Posted on:2003-03-03Degree:Ph.DType:Thesis
University:The University of ChicagoCandidate:Foster, Edith MarieFull Text:PDF
GTID:2465390011981034Subject:Literature
Abstract/Summary:
This thesis offers a reading of Thucydides' History in which the words that denote objects are carefully scrutinized. Chapter 1 of the thesis examines the narratives about Plataea, offering a reading that pays close attention to narrated objects in context, and an argument that objects are being used to characterize. Chapter two gives a somewhat more formal argument about the use of objects for characterization, discusses and furnishes the proofs for the contention that objects in Thucydides are narrator focalized, and finally offers a short discussion of previous scholarship on Thucydides' materialism. Chapter three analyses the material culture of the Archaeology.
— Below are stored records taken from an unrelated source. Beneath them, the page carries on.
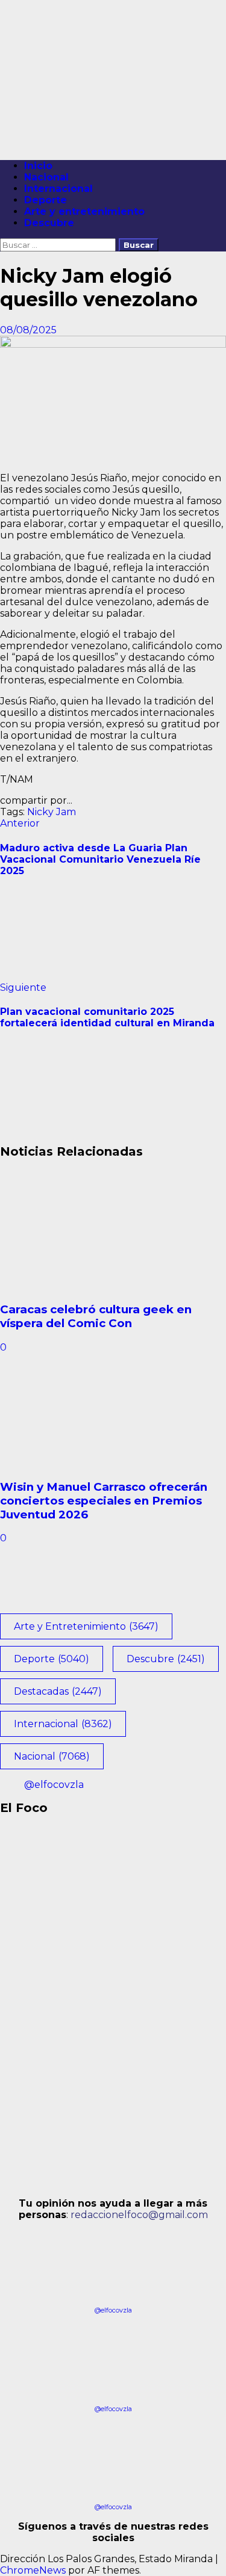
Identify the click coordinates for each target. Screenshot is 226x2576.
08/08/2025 (28, 330)
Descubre (49, 223)
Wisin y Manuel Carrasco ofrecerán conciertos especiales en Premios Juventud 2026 (103, 1500)
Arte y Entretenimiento (86, 1626)
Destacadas (58, 1691)
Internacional (58, 188)
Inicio (38, 165)
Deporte (45, 200)
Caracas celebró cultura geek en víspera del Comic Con (96, 1316)
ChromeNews (33, 2570)
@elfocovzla (54, 1784)
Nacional (46, 177)
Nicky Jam (51, 812)
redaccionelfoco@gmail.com (139, 2214)
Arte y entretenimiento (84, 211)
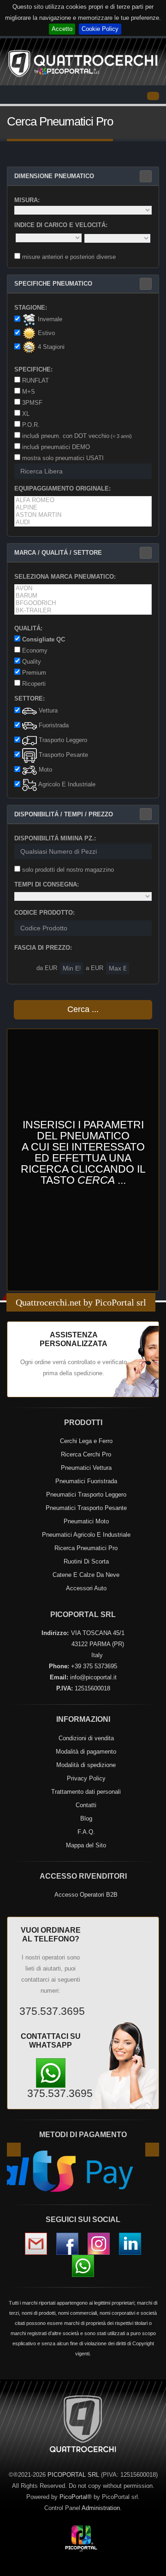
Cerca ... (83, 1009)
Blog (86, 1818)
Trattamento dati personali (86, 1791)
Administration (101, 2507)
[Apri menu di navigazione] (153, 96)
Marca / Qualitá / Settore (58, 552)
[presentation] (14, 2150)
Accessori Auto (86, 1588)
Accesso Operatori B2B (86, 1894)
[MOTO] (29, 770)
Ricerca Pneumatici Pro (86, 1548)
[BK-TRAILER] (83, 610)
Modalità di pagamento (86, 1751)
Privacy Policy (86, 1778)
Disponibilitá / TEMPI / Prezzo (63, 814)
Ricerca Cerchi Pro (86, 1454)
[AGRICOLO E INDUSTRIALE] (29, 785)
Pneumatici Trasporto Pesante (86, 1507)
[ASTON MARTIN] (83, 515)
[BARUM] (83, 595)
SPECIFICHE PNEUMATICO (53, 283)
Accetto (62, 28)
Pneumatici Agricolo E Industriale (86, 1534)
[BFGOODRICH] (83, 603)
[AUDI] (83, 522)
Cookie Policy (100, 28)
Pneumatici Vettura (86, 1467)
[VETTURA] (29, 711)
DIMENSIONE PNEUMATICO (54, 176)
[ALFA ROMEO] (83, 500)
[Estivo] (29, 334)
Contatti (86, 1805)
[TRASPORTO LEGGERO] (29, 740)
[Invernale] (29, 320)
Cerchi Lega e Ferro (86, 1441)
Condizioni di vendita (86, 1738)
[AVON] (83, 588)
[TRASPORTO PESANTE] (29, 755)
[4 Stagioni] (29, 347)
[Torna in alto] (150, 2567)
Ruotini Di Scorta (86, 1561)
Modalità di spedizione (86, 1764)
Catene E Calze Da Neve (86, 1574)
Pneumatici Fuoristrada (86, 1481)
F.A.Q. (86, 1831)
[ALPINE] (83, 507)
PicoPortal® (75, 2496)
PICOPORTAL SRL (73, 2474)
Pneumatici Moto (86, 1521)
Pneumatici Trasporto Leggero (86, 1494)
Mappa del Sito (86, 1845)
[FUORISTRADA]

It argues that Thucydides shows that the Greeks are caught in a destructive cycle of material accumulations that lead all parties to fruitless wars and cultural regression. Chapter 4 discusses the materialism of Pericles' speeches and shows that Pericles invests Athenian material resources with inherent advantages and a permanent glory that is intended to give them a positive meaning for every context. The same materials that the Archaeology shows to be destabilizing, if used for conquest, are the ones he urges upon the Athenians as the guarantors of security and greatness. Therefore, both the Archaeology and the narrative context that surrounds the speeches controvert Pericles' emphasis on imperial glory and acquisitive conquest. I conclude that Pericles and Thucydides do not share a common view of the role of the material in human affairs.; Chapter 5 examines the materials of the Sicilian expedition—the Athenian fleet and the siege wall project at Syracuse, for instance, and attempts to describe the paradoxical story of how the Athenians exhausted their own money and resources trying to take other people's money and resources. The two strands of the thesis join here, since the materials of the Athenian expedition largely reflect a materialism that has its roots in Pericles' rhetorical enlargements of the material.